Malware and Security: content centric security

2008/10/08

I was reading a New York Times article titled "Agency’s ’04 Rule Let Banks Pile Up New Debt". It is a pretty damning article on the SEC and describes a quiet decision made by them to allow investment banks to take on more debt than previously allowed under the assumption that the banks were able to manage their risk better with their newfangled computer models. This allowed Bear Stearns (R.I.P.) to raise it's leverage ratio to 33:1, which seems extraordinarily high. Anyway, while reading it I stumbled over this paragraph:

A lone dissenter — a software consultant and expert on risk management — weighed in from Indiana with a two-page letter to warn the commission that the move was a grave mistake. He never heard back from Washington.

The software consultant was Leonard D. Bole, of Valparaiso, Ind. and he was expressing doubts that computer models could protect companies seeing that they had failed to do so in the collapse of a hedge-fund in 1998 and the market plunge in 1987. While I have my doubts that any computer model can calculate risk well enough and certainly increasing allowed leverage ratios seems just plain daft, I think the current credit crisis is now just down to trust. Or the lack of it.

So, if it is a trust problem, how would a computer scientist approach the problem? First of all, I need to point out that trust is really a human issue, so there is a limit to how much computers can help, just as I doubt we can model risk. However, one of the problems is that there is a certain degree of mortgages that are of too high risk, but banks don't know what their exact exposure is, let alone that of their competitors. The result is that no one trusts each other and the capital market has suffered a form of seizure or heart attack.

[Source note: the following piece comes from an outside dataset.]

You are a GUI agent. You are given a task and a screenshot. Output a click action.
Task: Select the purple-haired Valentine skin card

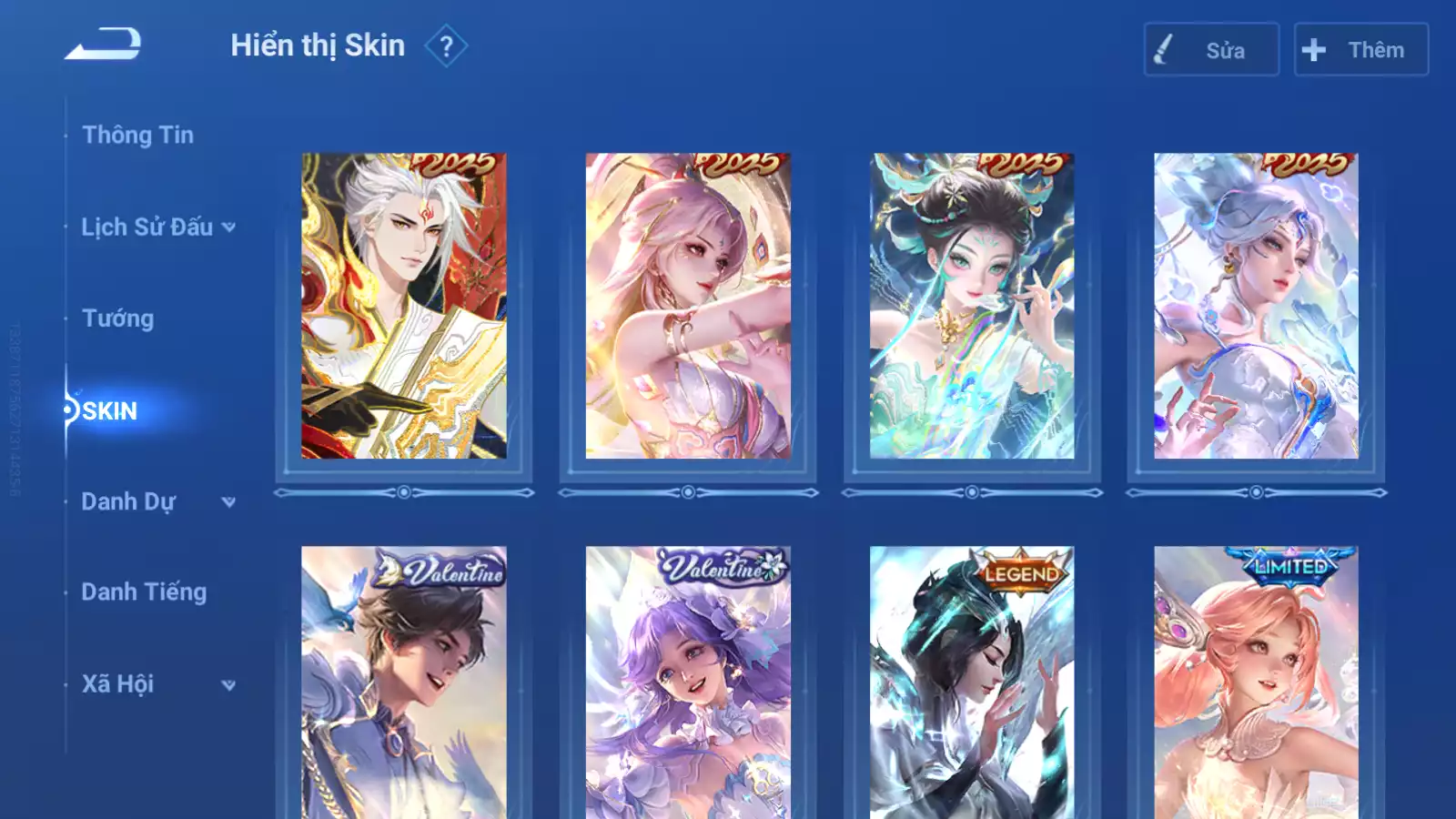688,682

A couple of years I was leading a project exploring Data Centric Security and as a part of my research I looked into provenance. We never had time to weave it into the model properly, but identified it as an important aspect that eventually needed to be included. But, wait. What is provenance?

Take paper. Paper documents have great provenance. You fill out a form, hand it in. It gets handled, gets coffee stains over it, stapled to other documents, stamped, filed, refiled, etc. By examining a paper document you get a feeling for where that document has been and what it went through. That is provenance.

Unfortunately, electronic documents don't have provenance out of the box. Luckily, there has been some research into how provenance can be added. The project I was exposed to at IBM Research was the EU Provenance Project that was a part of the European Commission's Sixth Framework Programme, bless their cotton socks. Their proposed architecture, if I remember correctly, was to place hooks in document processing which record document use (CRUD operations: create, read, update, delete). Though I'm not sure if that is the way I would have done it, it certainly work work unless someone cheated or didn't implement the hooks, though I assume that would be uncovered the next time the provenance recording system saw the document.

How would provenance help in the credit crisis? If we just isolate the problem of sub-prime mortgages (and my brother, who knows much more about the financial industry assures me that there are a whole pile of other problems) it does look like a provenance problem to me. From my perspective as an outsider, what seemed to be happening was that these sub-prime mortgages were being sold, repackaged with other debt, sold again and so on. In the end, the last one in the chain didn't know what he/she was actually getting. The lack of provenance of these aggregate debt packages meant it wasn't possible to sufficiently well calculate what the risk was (in itself a dubious thing, but made even more difficult in this case.)

Remember that all financial instruments is really just a document of sorts that we attach a value to. The document has no intrinsic value. Take currency: The dollar bill has no real value. You can't eat it. It doesn't produce a lot of energy when burned. However, we place a certain amount of trust in it as the intricate design and the type of paper tells us that it comes from a trusted source: in this case the US Treasury. The provenance of this bill allows us to accept that the risk is low that the extrinsic value is not one dollar, US.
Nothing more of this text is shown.